In July, the court‚ without giving reasons for its order‚ set aside a contract that the broadcaster signed with Lornavision in 2015. Lornavision is owned by Kuben Moodley‚ a former special adviser to Mineral Resources Minister Mosebenzi Zwane.
Now‚ in a judgment setting out reasons for that order‚ acting judge Sydwell Shangisa said the head of the SABC’s audience services division Sylvia Tladi was not party to the signing of the Lornavision contract and its subsequent management.
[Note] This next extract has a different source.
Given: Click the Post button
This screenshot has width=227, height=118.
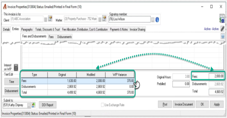Looking at the screenshot, I should pos(165,104).
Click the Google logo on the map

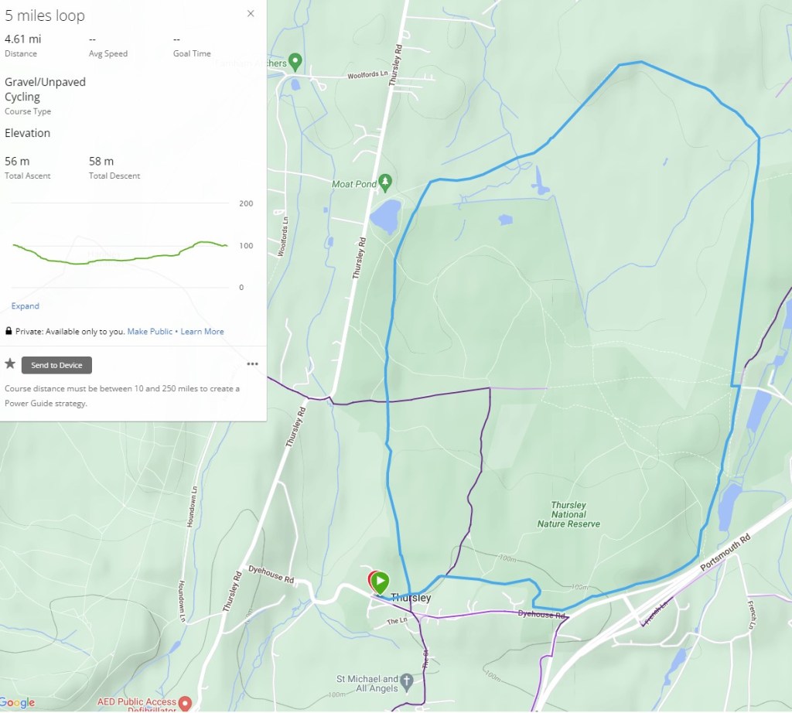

Moodley and Aguma were among the signatories to the agreement.
The audience services division deals with the collection of TV licences.
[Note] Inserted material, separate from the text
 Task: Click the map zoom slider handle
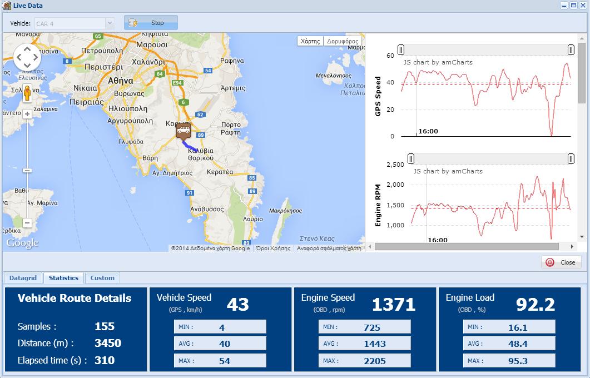point(27,170)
Tladi stated in an affidavit that she had reservations about the process followed in the appointment of Lornavision since the SABC had the resources to render the services that Lornavision purported to offer.
However‚ before Aguma was suspended in May‚ Tladi and other officials could do nothing because‚ despite their reservations and misgivings‚ they were effectively subordinate to Aguma.
The SABC owed more than R19m to Lornavision for its services by April 30 2017‚ according to the judgment.
Shangisa said that Tladi was summoned by Aguma to an unscheduled meeting with Lornavision in June 2015. The purpose of the meeting was ostensibly to entertain a presentation by Lornavision on how the company was able to assist the SABC in revenue collection for TV licences.
Shangisa said this did not make any sense given that the SABC had recently appointed seven debt-collection agencies.
"There can be no gainsaying that the issues raised in this matter are of significant importance‚" said the ruling by Shangisa.
"They concern a flagrant breach of the constitutional and legislative injunction that requires that an organ of state‚ such as the SABC‚ must procure goods and services in accordance with a system that is fair‚ equitable‚ transparent‚ competitive and cost-effective.
"The facts of this matter indicate that none of these requirements were complied with when the agreement was concluded with Lornavision."
He said the appointment of Lornavision in 2015 was a deviation from normal procurement processes.
Shangisa said the procurement policy of the SABC made it clear that deviation from the normal bidding processes was only allowed in exceptional‚ urgent and emergency cases.
He said Lornavision approached the SABC‚ and the public broadcaster’s policies prohibited such bids.
"On the common cause facts of this matter‚ it has not been shown that‚ when Lornavision was appointed‚ exceptional‚ urgent or emergency circumstances existed which warranted a deviation from the normal procurement policies of the SABC‚" Shangisa said.
He said there was no objective proof that Lornavision’s appointment was beneficial to the SABC.